* _WRITTEN INSTRUCTION 1_:
Answer these questions using the forum thread about two summer research positions:
(a) When does the child psych professor's sabbatical start?
(b) Who would the poster live with while working in the disability adjustment lab?
(c) According to the last reply, how many people at the poster's university work in child psych?
* _WRITTEN INSTRUCTION 2_: In the forum thread about two summer research positions, turn the paragraph beginning "I would not try and do both" into a short bulleted list that keeps its main points.
* _WRITTEN INSTRUCTION 3_: From the forum thread about two summer research positions, list the numbered reasons one reply gives for choosing the disability lab.

* _SOURCE DOCUMENT_:
══════

I've been lucky enough to be offered two unpaid research positions for this summer--one in multicultural child psych and one in multicultural/disability adjustment psych. The latter is in my home state/town; the former isn't. The child psych professor starts a sabbatical in mid-July, so my initial plan was to spend about half the summer working with him and then go home and spend the rest of my summer working with the disability adjustment professor. Both have been very kind and have told me that publications are likely (not guaranteed, of course) to come out of my work with them.

The disability adjustment professor probably aligns better with my research interests, but I am applying to mostly school psych programs, so having child psych research, especially a publication, might be good. My questions are: Does it make more or less sense to split my time in terms of opportunities and productivity? Also, I would have to pay for housing during my time working with the child psych professor but won't while working the disability adjustment lab (would live with family). On the other hand, I feel as though I've already made a commitment of sorts to work with the child psych professor and would be extremely loath to break that.

Advice? I'm intrinsically interested in both labs...
 
I'd go with the disability one, personally. Few reasons:
1) As you said, it fits in better with your interests
2) Its easy to get SOME experience showing you can work with children. Much easier then getting good research experience in such a specialized area. Pretty much every school has at least 1 child psychologist and many far more. I don't know of very many places with ANYONE who studies disability.
3) Financial benefits

I would not try and do both. It would be hard to make a publication-worthy contribution over the course of a single summer, let alone half a summer. Good research projects can take years to complete, and personally, I think a couple months is far too short a time to really get a whole lot out of it, even if you are planning on doing it full-time for those few months.

As for backing out...that is tricky, but it depends on how your conversations have gone, if they were relying on you to complete run a project, versus just another body to get the work done, etc.
 
I agree with Ollie. Obviously it would nice to be able to save some money (are you getting funded by your school or anything?) and if you aren't super interested in the first project, I just don't see the point. The other reason is that I am assuming you want a LOR out of this (as well as a possible publication) and it would be really hard for a professor to write you a good and informative LOR with less then 2 months experience.

Don't break your time up is my opinion.

As for backing down, there is still a month until you would start working right? I say its not too late. This might be harder if you always committed, but if you just expressed an interest, I don't see the problem.
 
Its easy to get SOME experience showing you can work with children. Much easier then getting good research experience in such a specialized area. Pretty much every school has at least 1 child psychologist and many far more. I don't know of very many places with ANYONE who studies disability
Actually, my university is the opposite--we have several people who work with disability, and only one person who works with child psych (and his work involves parenting psych, not actual child participants). I will have volunteer experience working with children, however.

══════

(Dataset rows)

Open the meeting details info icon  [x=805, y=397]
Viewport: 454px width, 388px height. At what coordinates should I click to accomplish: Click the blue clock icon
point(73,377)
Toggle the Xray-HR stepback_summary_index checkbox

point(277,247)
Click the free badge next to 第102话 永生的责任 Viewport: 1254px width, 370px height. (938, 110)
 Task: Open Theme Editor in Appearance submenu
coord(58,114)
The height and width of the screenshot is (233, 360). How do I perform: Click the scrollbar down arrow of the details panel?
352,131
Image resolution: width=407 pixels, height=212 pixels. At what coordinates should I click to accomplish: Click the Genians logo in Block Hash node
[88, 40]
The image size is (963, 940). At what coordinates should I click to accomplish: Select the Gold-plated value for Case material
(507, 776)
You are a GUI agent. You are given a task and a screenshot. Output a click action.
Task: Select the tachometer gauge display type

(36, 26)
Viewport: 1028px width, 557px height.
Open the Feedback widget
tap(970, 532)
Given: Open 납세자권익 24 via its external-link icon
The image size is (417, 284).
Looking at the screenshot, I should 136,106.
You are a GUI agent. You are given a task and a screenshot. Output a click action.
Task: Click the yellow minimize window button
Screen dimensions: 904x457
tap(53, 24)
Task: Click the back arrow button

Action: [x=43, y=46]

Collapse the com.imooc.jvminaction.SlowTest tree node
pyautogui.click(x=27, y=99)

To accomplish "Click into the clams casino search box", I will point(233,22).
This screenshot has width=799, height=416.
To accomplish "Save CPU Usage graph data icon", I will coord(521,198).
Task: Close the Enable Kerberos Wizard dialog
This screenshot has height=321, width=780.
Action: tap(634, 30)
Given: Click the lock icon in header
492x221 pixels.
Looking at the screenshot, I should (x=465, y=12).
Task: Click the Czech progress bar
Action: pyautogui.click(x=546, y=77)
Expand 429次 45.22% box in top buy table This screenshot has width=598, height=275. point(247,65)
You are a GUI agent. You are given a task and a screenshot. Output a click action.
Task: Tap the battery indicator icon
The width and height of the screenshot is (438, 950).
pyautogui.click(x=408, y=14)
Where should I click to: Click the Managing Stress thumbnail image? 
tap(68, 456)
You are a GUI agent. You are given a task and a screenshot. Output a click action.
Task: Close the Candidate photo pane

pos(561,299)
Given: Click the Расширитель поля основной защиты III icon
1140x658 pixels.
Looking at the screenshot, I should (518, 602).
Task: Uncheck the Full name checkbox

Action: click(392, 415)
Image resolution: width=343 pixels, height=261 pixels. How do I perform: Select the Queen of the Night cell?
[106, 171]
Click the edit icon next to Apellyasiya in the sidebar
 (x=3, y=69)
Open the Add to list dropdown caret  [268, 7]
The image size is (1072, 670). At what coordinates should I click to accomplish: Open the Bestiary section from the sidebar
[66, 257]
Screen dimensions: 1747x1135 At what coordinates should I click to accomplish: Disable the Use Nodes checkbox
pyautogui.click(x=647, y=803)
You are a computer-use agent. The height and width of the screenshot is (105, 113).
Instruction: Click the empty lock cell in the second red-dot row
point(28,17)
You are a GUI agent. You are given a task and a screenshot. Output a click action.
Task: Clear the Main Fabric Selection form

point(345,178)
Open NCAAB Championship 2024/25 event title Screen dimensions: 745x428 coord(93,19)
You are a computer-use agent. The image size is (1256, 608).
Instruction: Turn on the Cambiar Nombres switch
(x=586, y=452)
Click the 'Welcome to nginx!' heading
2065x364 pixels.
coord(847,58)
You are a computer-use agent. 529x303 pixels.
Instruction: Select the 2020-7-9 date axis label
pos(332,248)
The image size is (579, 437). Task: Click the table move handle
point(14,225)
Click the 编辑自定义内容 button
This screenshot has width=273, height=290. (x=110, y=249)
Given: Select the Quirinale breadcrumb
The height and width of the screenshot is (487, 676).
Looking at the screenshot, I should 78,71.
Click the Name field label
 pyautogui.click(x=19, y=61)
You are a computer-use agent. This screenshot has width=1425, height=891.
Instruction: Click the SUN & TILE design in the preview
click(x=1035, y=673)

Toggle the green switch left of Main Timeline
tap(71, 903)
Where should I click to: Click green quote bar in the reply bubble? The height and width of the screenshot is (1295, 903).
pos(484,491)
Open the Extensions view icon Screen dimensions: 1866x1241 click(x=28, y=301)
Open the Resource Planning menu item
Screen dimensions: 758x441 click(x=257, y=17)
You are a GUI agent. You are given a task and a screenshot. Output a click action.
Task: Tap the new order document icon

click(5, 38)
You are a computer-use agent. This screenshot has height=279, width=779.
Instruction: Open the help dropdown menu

══════

* _FINAL ANSWER 1_:
(a) Mid-July.
(b) Family.
(c) Only one.

* _FINAL ANSWER 2_:
- Don't try to do both positions.
- It would be hard to make a publication-worthy contribution in a single summer, let alone half of one.
- Good research projects can take years to complete.
- A couple of months is far too short to get much out of it, even working full-time.

* _FINAL ANSWER 3_:
1) It fits better with the poster's interests.
2) It's easy to get some experience showing you can work with children, and much harder to get good research experience in such a specialized area.
3) Financial benefits.